Although calm it was a katabatic windy night. But that meant we could surf down to Cabo de Gata under headsail alone in the morning, see Stella steering in pic above. Whereupon the wind disappeared in the lee of the cape and we crawled across the Golfo de Almeria. We pottered on to Almerimar marina where AB had spent the winter of 89/90, where it was now so calm we joined a few other yachts anchored outside. Of course a light SW wind then disturbed our sleep and there was even light rain at dawn.
Before breakfast we motored into the marina to top up the fuel tanks. The marinero and HM were both interested that we'd last visited in 1990 since that was the year they'd both started work, needless to say we had no recollection of each other! We continued motoring west but soon were close hauled into a rising wind. We still made good progress motorsailing fast under a reefed main and staysail, and I was learning to use the new SmartPilot X5 which operates the auxiliary tiller inside the rear cabin. Despite not being fully calibrated it would just tack AB and was easy to control plus being more powerful than the earlier belt driven wheel pilot. We reached Motril by 7pm but were not allowed to anchor in the large harbour due to a nearby helipad. So we retreated to anchor between the east harbour wall and another groyne even further east. It was calm initially but a swell rolled in during the early hours resulting in a disturbed night and an early departure.

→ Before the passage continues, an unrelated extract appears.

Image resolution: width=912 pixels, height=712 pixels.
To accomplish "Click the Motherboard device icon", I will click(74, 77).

Leaving at 8am we motored over the swell to Almunecar but rejected the anchorage indicated in the pilot book and continued, to anchor outside Marina del Este. A SW7 was then forecast so I called up the small marina on Ch9 and to my surprise they had room for a trimaran! So we entered and paid for an expensive berth for two nights. Stella was pleased, pointing out she had not been ashore for over four days! We had a good meal ashore after a long siesta. The local shop was permanently closed though. However we reached Almunecar by taxi in the morning and had a pleasant walk round the ancient town's fort and Cuevas, followed by a pavement lunch. We were back on board by 3pm for siesta again, followed by another good meal in "David's" restaurant. Then more Breaking Bad, we were already addicted!

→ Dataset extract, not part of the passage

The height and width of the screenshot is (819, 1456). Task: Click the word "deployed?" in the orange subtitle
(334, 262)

On Mon 21st July easterlies were forecast again, but they were too shy to appear, so after filling the tanks we motored all day to reach Benalmadena, parking initially behind a 61ft Privilege cat. We were then directed to the quiet outer wall at only 38euros and had young angler couples for company into the early hours. So much Spanish activity seems to start at sunset. We reversed out at 8.30am and headed south but soon encountered a fog bank and to our amazement this lasted all day and was sometimes very thick. Even with attentive watch keeping we still had a close encounter with a large trawler, spotted only a few hundred feet ahead! Without the GPS we would never have found Sotogrande entrance, the light on the end of the outer wall appearing above us out of the mist at tea time. We anchored outside again, the harbour seemed full of giant gin palaces. Fortunately it remained flat calm with a light land breeze and by the evening we could clearly see the Rock.

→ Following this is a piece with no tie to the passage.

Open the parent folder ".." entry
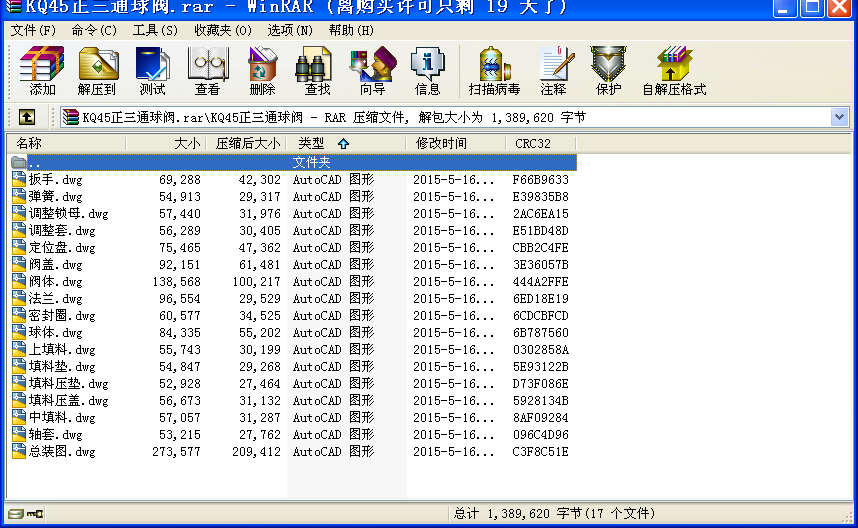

In the morning we resumed droning south and rounded Europa point, identified by both a lighthouse and a mosque minaret. Threading through the anchored freighters off Gibraltar we initially anchored outside La Linea for lunch and a swim. But then entered the marina and had some difficulty mooring AB at reception, with her windage in a fresh seabreeze blowing us off the wall. No help from the marinero, altho a SA yottie eventually took our lines. After topping up the tanks and paying 30euros for the night, Stella eventually lassoed a bollard on a deserted pontoon, altho it was close to the good shower block and wifi/bar. Alcaidesa is half empty but not expensive, especially for wintering. And overlooking the marina is the bar/restaurant AQA which we can recommend.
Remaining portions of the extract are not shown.